Many of the children who require palliative care are either preverbal because of their young age or nonverbal because of their underlying illness. Although communication does occur through nonverbal means, there are many instances in which a lack of cognitive ability limits the child’s ability to comprehend and be an active partner in decisions about treatment. In adult palliative care, even if an adult becomes nonverbal, there is still a previous lived experience of the person to help guide decision making. In contrast, young children with little lived experience depend on proxy decision makers. It is often the parents, as proxy decision makers, who make major decisions for and about their children. One challenge in pediatric palliative care is to help parents make decisions that respect what is in the best interests of their child versus those decisions that may help to alleviate their own legitimate suffering. When it is difficult to separate the nonverbal child’s suffering from that of the parents, it can be helpful to reframe the situation by asking parents to try to interpret what their child may be “telling” them in actions as opposed to in words. For example, parents may interpret repeated life-threatening episodes as meaning that their child is telling them that he or she is “ready to go” and may find some solace in knowing that they have found a way to “listen” to the nonverbal messages their child is sending.
Communication with verbal children includes, but is not limited to, involving children in their own treatment decisions, listening for their preferences about the way they wish to live, and offering them the opportunity to create lasting memories for the bereaved (e.g., memory books, pictures, bequeathing cherished toys, making personalized music recordings, and paintings). The opportunity to express themselves creatively and nonverbally need not be limited to specialists in expressive therapies; simply offering crayons and paper with the instruction to “make any picture you like” and then asking the child to explain what he or she drew can be very helpful in better understanding what the child is thinking.

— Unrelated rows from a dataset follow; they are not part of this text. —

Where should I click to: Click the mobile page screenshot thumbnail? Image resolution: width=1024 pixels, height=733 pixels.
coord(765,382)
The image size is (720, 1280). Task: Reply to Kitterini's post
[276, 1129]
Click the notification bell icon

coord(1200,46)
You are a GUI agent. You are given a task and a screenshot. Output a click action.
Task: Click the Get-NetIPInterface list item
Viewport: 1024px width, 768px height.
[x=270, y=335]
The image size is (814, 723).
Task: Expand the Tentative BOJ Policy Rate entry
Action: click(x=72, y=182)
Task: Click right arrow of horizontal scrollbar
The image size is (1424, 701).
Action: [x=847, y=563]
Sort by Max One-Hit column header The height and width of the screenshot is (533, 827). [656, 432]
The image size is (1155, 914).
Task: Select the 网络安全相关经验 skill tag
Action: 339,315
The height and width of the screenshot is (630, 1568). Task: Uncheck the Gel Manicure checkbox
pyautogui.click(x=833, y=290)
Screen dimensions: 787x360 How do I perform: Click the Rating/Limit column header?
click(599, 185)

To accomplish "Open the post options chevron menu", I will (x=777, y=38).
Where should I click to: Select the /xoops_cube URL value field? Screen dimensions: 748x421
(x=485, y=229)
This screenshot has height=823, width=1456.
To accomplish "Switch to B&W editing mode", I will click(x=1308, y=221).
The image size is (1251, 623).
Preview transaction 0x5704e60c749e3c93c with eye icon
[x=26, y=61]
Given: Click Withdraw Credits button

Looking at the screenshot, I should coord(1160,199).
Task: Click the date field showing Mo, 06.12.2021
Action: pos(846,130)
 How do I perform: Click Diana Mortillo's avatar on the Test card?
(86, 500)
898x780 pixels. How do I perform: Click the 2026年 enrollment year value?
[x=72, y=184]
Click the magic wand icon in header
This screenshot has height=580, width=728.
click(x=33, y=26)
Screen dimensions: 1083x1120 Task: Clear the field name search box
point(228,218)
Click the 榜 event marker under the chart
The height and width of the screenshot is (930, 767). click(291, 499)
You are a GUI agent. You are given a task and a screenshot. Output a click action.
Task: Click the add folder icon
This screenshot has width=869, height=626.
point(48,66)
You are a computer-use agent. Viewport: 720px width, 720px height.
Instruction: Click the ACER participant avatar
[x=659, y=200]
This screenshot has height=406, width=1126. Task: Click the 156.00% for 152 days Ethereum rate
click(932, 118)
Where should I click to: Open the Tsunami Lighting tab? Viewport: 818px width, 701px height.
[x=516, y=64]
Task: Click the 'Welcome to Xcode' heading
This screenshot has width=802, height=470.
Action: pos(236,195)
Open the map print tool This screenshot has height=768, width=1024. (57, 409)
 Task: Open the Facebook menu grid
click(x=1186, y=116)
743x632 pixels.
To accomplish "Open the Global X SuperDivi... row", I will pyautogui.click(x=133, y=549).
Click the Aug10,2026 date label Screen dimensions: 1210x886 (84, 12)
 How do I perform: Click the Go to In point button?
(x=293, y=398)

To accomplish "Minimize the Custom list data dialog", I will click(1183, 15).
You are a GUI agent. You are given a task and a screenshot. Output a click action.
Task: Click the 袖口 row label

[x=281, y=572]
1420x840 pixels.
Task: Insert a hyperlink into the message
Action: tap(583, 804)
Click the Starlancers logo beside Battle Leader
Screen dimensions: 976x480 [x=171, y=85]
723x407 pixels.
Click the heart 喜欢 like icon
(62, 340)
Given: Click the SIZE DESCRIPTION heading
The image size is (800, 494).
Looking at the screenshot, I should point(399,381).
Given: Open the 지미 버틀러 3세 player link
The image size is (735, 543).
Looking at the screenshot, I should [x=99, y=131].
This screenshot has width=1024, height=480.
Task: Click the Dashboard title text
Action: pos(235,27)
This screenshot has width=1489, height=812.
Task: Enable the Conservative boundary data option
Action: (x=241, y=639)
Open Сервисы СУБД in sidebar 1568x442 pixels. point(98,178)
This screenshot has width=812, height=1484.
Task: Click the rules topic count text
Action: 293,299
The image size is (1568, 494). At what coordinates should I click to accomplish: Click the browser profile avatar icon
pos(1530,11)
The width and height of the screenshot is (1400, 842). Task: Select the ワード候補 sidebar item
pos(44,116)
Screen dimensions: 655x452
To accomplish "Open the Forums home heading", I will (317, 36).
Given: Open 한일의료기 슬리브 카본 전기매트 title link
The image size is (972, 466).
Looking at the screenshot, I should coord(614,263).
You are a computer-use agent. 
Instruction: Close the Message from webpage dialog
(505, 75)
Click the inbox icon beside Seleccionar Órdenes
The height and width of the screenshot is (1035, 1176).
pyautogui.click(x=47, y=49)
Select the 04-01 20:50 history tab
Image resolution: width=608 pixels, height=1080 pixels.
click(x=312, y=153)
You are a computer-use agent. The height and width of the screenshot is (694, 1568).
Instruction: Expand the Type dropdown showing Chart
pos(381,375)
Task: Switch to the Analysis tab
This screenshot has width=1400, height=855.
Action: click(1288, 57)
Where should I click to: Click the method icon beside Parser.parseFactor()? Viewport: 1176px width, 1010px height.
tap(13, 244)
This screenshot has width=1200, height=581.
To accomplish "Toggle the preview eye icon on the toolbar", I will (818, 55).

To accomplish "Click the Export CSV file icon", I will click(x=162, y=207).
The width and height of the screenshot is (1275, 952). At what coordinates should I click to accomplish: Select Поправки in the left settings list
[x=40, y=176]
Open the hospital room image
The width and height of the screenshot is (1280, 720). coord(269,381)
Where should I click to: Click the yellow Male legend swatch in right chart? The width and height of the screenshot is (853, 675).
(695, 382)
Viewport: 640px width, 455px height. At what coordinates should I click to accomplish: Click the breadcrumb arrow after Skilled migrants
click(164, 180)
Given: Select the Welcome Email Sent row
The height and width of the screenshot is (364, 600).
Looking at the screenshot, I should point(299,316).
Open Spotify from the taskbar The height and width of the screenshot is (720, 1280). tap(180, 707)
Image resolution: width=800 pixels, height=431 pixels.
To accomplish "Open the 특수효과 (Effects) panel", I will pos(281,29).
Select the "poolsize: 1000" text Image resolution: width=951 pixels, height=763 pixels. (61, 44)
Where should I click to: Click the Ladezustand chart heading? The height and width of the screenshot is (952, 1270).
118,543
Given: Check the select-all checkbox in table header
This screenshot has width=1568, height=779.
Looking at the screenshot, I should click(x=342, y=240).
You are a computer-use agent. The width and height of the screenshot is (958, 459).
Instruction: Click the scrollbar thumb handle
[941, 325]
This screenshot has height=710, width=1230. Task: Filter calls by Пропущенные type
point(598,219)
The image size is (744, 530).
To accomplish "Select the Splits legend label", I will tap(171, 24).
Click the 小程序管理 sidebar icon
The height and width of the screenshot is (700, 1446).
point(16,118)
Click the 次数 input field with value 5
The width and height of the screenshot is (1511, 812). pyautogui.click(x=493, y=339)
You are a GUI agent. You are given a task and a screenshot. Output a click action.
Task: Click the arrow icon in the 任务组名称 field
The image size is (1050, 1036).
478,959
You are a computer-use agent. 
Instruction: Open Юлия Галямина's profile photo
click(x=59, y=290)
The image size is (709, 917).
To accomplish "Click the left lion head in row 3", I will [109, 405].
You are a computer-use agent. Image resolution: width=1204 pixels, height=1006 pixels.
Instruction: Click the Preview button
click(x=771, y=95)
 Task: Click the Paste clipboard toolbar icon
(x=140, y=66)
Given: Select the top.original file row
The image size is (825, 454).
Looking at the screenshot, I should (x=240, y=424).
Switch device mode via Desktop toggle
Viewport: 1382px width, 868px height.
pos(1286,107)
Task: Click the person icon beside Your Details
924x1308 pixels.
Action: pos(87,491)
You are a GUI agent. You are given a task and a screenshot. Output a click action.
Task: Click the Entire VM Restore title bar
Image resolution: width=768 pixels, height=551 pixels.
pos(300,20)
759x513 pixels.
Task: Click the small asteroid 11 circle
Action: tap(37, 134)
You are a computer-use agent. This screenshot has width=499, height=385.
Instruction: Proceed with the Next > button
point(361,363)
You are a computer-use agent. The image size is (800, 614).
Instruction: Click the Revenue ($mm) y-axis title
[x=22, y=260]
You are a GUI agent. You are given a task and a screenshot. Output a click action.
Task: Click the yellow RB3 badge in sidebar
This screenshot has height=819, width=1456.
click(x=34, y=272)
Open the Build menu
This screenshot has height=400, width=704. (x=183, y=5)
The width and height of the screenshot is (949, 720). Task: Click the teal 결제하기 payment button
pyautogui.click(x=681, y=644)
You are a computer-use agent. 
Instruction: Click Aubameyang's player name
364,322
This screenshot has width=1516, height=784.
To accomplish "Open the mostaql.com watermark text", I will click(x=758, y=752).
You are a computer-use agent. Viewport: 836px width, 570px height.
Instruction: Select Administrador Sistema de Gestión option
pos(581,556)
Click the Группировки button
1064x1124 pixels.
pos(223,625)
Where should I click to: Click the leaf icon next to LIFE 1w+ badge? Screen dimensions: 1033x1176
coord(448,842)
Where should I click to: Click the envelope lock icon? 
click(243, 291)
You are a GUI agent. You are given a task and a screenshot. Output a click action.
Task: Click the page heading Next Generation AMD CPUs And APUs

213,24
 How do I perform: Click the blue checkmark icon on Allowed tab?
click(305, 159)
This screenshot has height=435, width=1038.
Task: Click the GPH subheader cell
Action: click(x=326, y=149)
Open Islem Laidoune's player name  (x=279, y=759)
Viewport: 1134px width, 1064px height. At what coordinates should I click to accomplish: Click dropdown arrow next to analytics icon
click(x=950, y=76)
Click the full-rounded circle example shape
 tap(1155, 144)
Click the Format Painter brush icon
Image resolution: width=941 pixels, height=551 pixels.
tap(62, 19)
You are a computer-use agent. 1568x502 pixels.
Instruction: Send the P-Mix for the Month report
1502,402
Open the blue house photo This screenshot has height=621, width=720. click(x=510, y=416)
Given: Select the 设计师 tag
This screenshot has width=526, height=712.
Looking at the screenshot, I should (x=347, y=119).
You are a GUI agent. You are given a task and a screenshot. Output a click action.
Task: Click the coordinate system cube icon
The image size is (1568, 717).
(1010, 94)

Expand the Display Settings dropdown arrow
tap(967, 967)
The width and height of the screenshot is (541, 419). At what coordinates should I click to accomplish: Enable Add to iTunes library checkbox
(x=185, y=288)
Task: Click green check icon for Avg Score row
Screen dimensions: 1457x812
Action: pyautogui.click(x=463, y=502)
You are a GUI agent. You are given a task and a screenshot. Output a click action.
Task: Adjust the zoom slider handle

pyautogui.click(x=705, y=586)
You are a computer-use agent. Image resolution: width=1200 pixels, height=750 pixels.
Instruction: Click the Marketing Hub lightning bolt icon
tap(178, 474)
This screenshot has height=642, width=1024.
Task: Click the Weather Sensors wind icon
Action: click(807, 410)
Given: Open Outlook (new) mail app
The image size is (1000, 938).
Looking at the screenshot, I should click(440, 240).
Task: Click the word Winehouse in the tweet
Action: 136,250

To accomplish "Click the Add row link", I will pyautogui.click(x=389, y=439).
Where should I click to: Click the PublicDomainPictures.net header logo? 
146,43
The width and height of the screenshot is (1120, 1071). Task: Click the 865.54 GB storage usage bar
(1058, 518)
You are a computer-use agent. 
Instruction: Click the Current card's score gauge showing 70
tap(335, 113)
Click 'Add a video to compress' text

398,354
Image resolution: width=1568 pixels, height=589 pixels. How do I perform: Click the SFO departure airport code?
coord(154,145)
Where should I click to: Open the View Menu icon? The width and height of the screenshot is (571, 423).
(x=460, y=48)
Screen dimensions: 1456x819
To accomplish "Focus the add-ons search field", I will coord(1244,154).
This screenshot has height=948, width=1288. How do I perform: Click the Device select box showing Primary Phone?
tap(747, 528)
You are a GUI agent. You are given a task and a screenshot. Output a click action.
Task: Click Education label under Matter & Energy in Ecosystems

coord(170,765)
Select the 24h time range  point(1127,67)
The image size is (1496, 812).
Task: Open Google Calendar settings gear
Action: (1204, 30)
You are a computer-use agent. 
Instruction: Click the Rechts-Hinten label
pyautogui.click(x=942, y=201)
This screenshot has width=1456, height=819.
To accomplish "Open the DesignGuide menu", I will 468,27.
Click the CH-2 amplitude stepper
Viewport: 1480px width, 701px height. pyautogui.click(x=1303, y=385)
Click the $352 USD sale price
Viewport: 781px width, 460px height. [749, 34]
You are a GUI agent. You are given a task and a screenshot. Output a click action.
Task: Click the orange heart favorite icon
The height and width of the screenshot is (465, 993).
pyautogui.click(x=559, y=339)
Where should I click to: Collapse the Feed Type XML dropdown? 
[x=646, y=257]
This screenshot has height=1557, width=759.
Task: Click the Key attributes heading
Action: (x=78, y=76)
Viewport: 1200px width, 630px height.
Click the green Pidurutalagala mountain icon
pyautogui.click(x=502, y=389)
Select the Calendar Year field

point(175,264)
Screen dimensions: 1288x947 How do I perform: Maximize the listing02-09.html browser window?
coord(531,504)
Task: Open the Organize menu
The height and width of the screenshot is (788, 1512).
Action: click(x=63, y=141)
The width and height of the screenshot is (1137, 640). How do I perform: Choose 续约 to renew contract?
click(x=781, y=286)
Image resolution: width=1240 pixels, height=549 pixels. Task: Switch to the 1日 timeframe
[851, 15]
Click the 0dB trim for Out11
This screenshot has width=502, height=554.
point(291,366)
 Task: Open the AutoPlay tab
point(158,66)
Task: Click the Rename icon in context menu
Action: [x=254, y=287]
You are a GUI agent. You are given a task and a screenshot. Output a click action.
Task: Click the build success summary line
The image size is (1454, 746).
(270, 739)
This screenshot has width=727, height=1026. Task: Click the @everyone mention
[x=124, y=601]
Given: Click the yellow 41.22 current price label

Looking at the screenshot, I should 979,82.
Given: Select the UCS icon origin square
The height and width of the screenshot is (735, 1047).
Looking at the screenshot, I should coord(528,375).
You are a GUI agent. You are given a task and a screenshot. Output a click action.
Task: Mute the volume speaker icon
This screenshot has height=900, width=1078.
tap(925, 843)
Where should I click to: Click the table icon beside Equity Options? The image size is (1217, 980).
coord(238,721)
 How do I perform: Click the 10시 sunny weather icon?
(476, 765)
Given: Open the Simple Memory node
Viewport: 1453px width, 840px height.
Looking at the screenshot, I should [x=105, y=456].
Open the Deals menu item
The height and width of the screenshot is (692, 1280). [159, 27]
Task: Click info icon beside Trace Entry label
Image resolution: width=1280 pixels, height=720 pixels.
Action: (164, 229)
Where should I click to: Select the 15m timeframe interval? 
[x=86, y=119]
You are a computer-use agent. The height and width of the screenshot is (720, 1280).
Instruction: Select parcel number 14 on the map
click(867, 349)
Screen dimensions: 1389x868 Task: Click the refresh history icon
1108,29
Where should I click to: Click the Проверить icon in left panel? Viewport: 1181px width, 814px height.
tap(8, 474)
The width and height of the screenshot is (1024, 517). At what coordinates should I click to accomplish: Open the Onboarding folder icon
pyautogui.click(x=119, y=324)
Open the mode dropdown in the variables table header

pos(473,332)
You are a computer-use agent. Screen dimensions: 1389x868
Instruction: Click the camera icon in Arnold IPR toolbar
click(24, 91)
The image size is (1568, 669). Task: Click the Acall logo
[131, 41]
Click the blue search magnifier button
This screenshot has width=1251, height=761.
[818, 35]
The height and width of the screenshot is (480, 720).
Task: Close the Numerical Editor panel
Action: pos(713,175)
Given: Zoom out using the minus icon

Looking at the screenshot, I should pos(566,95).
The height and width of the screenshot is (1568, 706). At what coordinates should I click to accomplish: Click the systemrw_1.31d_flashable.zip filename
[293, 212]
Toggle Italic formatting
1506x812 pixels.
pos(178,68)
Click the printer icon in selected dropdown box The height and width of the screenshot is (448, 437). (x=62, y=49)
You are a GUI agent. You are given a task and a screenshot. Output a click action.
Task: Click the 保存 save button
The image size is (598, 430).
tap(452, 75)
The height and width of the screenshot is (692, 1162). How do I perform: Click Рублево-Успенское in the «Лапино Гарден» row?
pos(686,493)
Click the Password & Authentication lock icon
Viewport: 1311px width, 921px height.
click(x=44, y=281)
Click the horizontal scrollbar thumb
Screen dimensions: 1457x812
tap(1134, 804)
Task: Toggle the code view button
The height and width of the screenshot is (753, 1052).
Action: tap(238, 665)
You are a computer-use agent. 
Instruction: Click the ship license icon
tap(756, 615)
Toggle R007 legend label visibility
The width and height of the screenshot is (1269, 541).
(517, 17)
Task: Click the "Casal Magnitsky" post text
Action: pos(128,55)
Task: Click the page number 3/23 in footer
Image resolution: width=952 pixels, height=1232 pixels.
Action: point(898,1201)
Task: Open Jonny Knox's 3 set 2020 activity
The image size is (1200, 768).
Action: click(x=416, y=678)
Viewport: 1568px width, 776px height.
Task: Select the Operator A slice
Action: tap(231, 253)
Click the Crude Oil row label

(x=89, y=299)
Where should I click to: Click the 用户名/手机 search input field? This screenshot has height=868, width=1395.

It is an axiom in pediatric palliative care that the unit of care is both the child and family, with the definition of family meant to include any loved one who is significant to that child. Communicating with parents, siblings, and extended family can be a challenge and will depend on the particulars of each family. Encouraging parents to include siblings in appropriate discussions and involving siblings in care may serve to improve the long-term function of the bereaved sibling.
Offering ideas about how to share meaning even in uncertain times can be helpful. For example, when a child is near the end of life, families may feel stressed by trying to time important celebrations in this unpredictable situation. It can be suggested that other families in similar situations have chosen to have the event (e.g., a birthday or holiday celebration) as soon as possible and then to repeat it on the actual calendar date if the child continues to do well.